On April 8, Sen. Bernie Sanders admitted what had been clear for some time — he has no real path forward to winning the Democratic presidential nomination. Sanders ended his campaign, effectively handing former Vice President Joe Biden the nomination. This also reignited speculation on whom Biden will choose to be his running mate. One name that has come up time and again is sure to be familiar to Georgians — former 2018 gubernatorial candidate Stacey Abrams.
Though I’m sure many Georgia voters would be excited to see a Biden-Abrams ticket, Abrams would be a bad choice for vice president. Biden should choose someone else.
Look, I’d be thrilled if a Georgian were in the White House, and I’m not arguing against Abrams on policy grounds. My biggest concern with picking Abrams is her lack of experience.
Although she’s a nationally-known figure, Abrams' highest elected office is Georgia state House member. She served in the state House from 2007 to 2017 and was the state House minority leader from 2011 to 2017. She's done good work for Georgia, but she doesn’t have the executive or national experience she would need to lead.

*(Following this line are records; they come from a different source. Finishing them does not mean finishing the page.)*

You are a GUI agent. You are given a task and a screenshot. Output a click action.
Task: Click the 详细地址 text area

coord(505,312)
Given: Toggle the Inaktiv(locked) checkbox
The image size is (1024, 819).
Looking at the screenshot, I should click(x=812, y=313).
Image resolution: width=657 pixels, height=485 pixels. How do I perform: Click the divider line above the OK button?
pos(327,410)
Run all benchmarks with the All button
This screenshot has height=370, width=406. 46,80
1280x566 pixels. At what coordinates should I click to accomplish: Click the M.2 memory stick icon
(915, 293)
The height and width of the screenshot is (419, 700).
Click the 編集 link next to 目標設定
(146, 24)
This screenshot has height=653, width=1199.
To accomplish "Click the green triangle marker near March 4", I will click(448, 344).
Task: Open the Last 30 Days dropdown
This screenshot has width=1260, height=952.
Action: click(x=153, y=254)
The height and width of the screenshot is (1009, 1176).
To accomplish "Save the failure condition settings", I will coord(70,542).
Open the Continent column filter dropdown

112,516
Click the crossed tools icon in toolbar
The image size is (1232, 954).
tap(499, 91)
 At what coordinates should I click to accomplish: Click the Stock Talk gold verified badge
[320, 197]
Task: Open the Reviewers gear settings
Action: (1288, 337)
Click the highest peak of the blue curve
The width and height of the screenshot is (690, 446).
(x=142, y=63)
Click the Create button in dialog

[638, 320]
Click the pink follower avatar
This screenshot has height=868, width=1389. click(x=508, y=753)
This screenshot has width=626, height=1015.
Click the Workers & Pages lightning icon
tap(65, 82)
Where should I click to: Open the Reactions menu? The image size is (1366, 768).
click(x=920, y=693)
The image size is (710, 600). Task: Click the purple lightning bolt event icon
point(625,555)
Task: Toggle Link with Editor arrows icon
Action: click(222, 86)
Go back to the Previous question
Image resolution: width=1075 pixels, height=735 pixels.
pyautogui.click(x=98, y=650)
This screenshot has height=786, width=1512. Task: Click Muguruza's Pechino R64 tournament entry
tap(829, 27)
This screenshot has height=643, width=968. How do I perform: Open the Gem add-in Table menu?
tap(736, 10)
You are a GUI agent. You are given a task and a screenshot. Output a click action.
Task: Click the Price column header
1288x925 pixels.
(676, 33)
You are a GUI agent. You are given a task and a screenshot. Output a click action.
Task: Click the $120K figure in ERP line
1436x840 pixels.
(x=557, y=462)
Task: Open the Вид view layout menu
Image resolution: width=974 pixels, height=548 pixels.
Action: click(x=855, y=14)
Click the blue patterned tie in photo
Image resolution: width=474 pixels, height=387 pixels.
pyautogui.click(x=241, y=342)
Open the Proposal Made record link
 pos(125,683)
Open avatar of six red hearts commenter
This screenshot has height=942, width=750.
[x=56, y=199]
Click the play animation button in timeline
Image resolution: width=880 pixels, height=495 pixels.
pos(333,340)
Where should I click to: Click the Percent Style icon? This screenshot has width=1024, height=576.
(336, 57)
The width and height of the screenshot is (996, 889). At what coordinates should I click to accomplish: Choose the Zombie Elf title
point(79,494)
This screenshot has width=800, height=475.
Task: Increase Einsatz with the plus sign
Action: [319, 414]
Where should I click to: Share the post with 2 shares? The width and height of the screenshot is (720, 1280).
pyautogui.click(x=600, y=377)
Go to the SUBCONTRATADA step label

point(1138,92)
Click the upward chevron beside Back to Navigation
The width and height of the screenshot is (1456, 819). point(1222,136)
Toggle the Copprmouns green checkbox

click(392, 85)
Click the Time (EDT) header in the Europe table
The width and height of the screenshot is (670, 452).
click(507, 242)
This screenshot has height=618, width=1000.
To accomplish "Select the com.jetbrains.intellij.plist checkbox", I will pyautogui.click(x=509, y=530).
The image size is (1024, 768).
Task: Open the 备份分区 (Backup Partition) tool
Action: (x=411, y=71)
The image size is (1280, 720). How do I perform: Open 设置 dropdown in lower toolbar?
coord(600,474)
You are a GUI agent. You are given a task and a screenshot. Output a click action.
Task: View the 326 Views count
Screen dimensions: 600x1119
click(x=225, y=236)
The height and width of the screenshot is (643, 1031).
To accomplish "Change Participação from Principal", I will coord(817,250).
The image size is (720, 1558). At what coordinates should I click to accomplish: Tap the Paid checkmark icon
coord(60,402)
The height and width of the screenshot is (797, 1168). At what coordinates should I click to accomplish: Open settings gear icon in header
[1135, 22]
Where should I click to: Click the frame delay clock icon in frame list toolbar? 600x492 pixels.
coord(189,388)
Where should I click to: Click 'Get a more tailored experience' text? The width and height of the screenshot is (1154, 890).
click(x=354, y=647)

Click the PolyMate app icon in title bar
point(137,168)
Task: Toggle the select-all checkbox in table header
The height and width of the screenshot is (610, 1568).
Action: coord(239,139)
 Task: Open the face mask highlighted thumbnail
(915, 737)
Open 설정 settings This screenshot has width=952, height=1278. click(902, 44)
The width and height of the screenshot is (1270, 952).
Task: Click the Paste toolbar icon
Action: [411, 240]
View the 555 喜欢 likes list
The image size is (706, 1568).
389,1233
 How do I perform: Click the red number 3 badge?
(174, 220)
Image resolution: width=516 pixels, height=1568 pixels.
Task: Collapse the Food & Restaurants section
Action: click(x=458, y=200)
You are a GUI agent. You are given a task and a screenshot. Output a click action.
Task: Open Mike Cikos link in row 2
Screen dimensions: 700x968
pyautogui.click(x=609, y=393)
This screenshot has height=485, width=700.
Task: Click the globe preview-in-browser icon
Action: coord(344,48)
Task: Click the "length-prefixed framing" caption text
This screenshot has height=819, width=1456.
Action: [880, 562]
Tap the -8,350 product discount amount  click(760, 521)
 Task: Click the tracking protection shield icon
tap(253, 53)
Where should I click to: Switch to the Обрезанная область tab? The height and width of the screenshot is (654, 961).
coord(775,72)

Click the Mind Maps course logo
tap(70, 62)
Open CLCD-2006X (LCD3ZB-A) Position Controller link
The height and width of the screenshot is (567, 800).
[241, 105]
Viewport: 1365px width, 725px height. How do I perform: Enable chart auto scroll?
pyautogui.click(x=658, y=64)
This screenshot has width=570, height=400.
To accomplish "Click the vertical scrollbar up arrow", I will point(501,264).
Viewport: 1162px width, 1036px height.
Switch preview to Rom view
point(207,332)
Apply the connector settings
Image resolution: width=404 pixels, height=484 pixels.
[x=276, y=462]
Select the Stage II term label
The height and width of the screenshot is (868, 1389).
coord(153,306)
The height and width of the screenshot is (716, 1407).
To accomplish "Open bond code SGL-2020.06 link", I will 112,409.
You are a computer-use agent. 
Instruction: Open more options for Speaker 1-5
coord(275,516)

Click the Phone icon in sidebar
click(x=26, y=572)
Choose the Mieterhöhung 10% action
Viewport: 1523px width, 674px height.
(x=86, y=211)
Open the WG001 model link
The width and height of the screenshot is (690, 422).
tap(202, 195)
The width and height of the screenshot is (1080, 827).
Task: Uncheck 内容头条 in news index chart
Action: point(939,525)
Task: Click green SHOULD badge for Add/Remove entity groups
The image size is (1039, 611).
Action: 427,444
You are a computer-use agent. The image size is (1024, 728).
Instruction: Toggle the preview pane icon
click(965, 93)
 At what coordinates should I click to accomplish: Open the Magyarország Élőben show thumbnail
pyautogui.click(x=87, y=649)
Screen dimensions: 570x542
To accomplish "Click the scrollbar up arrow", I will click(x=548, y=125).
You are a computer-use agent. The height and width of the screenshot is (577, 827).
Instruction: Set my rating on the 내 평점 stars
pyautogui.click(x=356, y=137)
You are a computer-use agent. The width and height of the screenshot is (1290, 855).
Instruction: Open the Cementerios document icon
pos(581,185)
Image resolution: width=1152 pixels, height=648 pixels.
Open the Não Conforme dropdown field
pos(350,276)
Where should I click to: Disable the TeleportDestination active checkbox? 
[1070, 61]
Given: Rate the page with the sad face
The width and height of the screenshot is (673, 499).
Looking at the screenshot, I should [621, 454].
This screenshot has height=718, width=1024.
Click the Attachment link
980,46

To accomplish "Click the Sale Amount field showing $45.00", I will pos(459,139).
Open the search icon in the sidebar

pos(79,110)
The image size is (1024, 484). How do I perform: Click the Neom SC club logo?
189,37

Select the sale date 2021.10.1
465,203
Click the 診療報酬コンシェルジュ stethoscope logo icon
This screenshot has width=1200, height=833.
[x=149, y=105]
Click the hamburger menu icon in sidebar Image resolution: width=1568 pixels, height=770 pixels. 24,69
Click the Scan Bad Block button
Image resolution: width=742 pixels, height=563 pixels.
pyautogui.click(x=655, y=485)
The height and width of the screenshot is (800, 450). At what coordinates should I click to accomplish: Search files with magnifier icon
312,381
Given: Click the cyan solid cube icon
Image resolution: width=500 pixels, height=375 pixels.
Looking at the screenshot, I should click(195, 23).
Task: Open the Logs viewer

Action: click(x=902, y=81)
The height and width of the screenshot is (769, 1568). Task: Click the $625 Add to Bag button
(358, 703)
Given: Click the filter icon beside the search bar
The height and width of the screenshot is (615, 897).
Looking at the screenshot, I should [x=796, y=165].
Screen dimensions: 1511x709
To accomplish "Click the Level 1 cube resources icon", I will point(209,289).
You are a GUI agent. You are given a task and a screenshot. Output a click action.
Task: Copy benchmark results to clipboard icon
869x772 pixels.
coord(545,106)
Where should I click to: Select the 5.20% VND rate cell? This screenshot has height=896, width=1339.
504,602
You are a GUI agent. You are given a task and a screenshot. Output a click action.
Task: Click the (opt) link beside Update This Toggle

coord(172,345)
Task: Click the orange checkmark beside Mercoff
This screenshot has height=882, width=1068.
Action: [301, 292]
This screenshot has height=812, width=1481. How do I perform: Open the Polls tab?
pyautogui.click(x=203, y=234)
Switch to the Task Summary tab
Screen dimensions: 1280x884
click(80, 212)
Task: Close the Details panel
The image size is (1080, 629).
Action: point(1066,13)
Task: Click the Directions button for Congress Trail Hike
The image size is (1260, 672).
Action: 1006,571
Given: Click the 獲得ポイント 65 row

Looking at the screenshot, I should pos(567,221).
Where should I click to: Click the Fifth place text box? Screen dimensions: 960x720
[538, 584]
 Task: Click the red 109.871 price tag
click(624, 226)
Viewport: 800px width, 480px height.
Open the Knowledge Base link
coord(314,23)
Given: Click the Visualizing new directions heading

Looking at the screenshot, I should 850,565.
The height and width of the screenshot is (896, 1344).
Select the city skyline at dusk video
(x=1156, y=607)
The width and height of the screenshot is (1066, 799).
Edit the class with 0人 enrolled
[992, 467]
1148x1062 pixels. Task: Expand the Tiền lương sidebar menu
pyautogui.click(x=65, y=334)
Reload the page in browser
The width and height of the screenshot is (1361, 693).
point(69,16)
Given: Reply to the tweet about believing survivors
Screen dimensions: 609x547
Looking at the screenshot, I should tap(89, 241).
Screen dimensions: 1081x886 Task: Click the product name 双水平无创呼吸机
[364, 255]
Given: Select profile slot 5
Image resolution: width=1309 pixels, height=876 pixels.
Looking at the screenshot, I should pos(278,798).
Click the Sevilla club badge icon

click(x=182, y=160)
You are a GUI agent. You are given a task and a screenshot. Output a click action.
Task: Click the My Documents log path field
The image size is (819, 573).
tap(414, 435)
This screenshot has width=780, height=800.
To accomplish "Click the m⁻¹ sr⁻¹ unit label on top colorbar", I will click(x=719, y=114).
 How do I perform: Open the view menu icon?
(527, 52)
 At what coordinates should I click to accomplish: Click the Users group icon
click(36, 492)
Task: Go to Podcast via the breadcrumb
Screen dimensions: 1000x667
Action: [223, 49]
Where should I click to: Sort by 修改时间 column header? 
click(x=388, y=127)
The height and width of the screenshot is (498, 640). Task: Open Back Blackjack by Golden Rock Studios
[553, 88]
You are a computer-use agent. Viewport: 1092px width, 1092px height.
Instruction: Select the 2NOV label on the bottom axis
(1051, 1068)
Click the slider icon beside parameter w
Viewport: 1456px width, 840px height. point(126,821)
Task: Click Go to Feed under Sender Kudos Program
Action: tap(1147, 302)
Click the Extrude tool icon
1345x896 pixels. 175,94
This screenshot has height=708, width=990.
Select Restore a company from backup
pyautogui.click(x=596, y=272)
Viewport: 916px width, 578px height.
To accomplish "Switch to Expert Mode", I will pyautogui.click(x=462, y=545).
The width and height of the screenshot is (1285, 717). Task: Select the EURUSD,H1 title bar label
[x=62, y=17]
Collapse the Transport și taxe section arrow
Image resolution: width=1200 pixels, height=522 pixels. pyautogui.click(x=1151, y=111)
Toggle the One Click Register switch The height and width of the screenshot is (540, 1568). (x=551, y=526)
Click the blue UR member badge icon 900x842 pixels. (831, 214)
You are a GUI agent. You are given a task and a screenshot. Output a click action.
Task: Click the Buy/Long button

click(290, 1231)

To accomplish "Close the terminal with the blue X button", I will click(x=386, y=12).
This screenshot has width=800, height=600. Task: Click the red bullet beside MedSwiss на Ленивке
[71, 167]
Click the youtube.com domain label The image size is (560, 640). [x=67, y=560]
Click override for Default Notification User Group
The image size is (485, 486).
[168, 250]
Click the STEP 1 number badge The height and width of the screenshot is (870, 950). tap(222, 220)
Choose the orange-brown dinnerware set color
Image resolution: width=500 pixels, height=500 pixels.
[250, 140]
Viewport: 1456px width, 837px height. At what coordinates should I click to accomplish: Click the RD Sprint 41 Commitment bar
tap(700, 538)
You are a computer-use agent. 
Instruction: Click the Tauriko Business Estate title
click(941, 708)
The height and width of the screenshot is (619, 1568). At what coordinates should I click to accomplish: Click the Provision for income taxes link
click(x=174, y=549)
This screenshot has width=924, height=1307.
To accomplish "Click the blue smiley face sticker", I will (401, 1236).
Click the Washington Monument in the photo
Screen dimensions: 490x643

Admittedly, Abrams’ lack of experience probably wouldn’t hurt a Biden-Abrams ticket electorally. Americans often don’t care too much about candidates' experience when voting for presidential tickets. President Donald Trump famously had never been elected to any office and had no military experience before running for the country’s highest office in 2016. Former President Barack Obama had been a senator for less than four years before he won the 2008 presidential election.
In some ways, having experience might even be a barrier to winning. A long political history leaves a lot of potential ammunition for rival campaigns to find.
But knowing the ins and outs of the systems and issues is critical to effective governing. The presidency is too big and complicated for one person to manage, so the vice president must be ready to lead on day one. Despite his inexperience, Obama recognized this fact. According to The New York Times, Obama chose Biden as a running mate in 2008 in part to provide the experience the Obama administration would need.
Experience is especially important now. As the country continues to navigate the COVID-19 pandemic, we need leaders with a deep understanding of the government. If Abrams is forced to serve as president, would she be ready to handle another wave of the novel coronavirus? What if there’s an international dispute? Would she be able to navigate a diplomacy crisis without any foreign policy background?
She might excel in both of those scenarios. But we shouldn’t take risks with the fate of the country.
Abrams is a talented politician, and she has a bright future. Her near-win in the 2018 Georgia gubernatorial election proved that. However, for the time being, she should continue working in Georgia politics. Her time may come, but it’s not now.
CLARIFICATION: A previous version of this article said that Abrams' highest elected office was to the Georgia state House, but it did not mention that she was also the state House minority leader. This has since been added. The Red & Black regrets this error.